Death row inmate Troy Davis' life will likely come to an end in a death chamber at a Georgia prison on Wednesday, as the state's Board of Pardons and Paroles on Tuesday denied a request for clemency.
The board was the only thing standing between Davis, 42, and execution. It convened on Monday to hear hours of testimonies from supporters and prosecutors.
Georgia Board of Pardons and Paroles spokesman Steve Hayes has said the panel decided to not grant the request after that.
Davis is expected to die by lethal injection after being convicted of shooting an off-duty officer Mark MacPhail in 1989. The officer was moonlighting as a security guard outside a Savannah bus station on Aug. 19 when he was shot and killed.
He was responding to the cries of a homeless man who was being pistol-whipped in a Burger King parking lot.
The victim's mother Anneliese MacPhail has said Davis' death would bring her peace.
I think I finally will have peace of mind, she told The Associated Press. When it is over I can close that book and I know Mark can rest in peace, too.
Now that the paroles board has denies the request for clemency, Davis seems to have exhausted all avenues to prevent his death. This is the fourth time in four years Davis' execution has been scheduled by Georgia officials, The AP said
For years his lawyers have argued they can prove Davis is innocent, and have managed to spare him from execution. After a series of appeals receiving special attention from the U.S. Supreme Court, the death row inmate couldn't convince the courts to grant him a new trial, The AP reported.

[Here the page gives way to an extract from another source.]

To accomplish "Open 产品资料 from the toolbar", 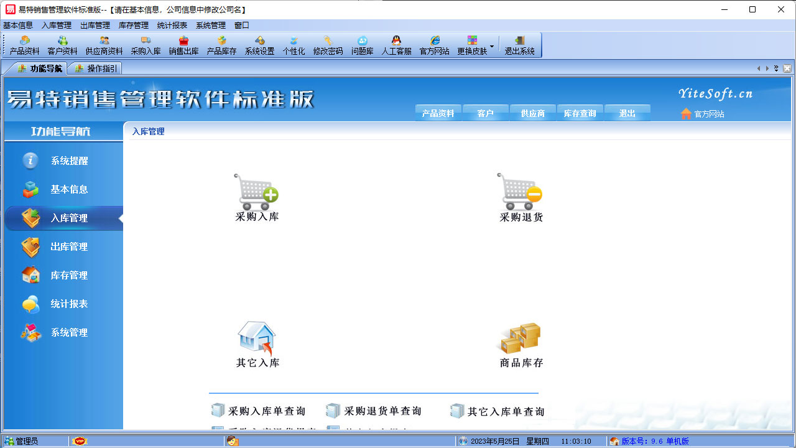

I am utterly shocked and disappointed at the failure of our justice system at all levels to correct a miscarriage of justice, Brian Kammer, one of Davis's attorneys, told the UK Guardian after the pardons board's decided.
Davis' 1991 conviction was based on the testimony of nine witnesses who testified seeing him pull the trigger. Davis was at the scene and has said he is innocent, but that another man, Sylvester Coles, attacked the homeless man and also shot MacPhail when he tried to intervene.
A murder weapon was never found and there was no DNA or other forensic evidence.
Moreover, seven of the nine witnesses have since come forward after the trial and recanted their testimony, saying that police coerced them into implicating Davis.
Others have also said Coles have confessed to killing the cop.
With such controversy surrounding the case, and the fact that there is soem doubt present, human rights group such as Amnesty International and the NAACP have called on the pardons board to reconsider their decision.
This is a huge setback for human rights in the USA, where a man who has been condemned under dubious evidence is to be executed by the state, said Salil Shetty, Amnesty International's Secretary General, in a statement. Even at this late stage, the board must reconsider its decision.
Shetty added that the decision by Georgia's Board of Pardons and Paroles to reject Troy Davis' appeal for clemency is at odds with its 2007 decision when they counseled against execution if there was 'doubt as to the guilt of the accused.'
Even if members of the Board were convinced that there was no doubt, many other people have not been so persuaded, Shetty said. Clearly, the U.S. capital justice system is capable of making mistakes. The persistent doubts that have plagued the Troy Davis case point to a fundamental flaw of the death penalty. It is irrevocable - and in the USA, the death penalty is also marked by arbitrariness, discrimination and error.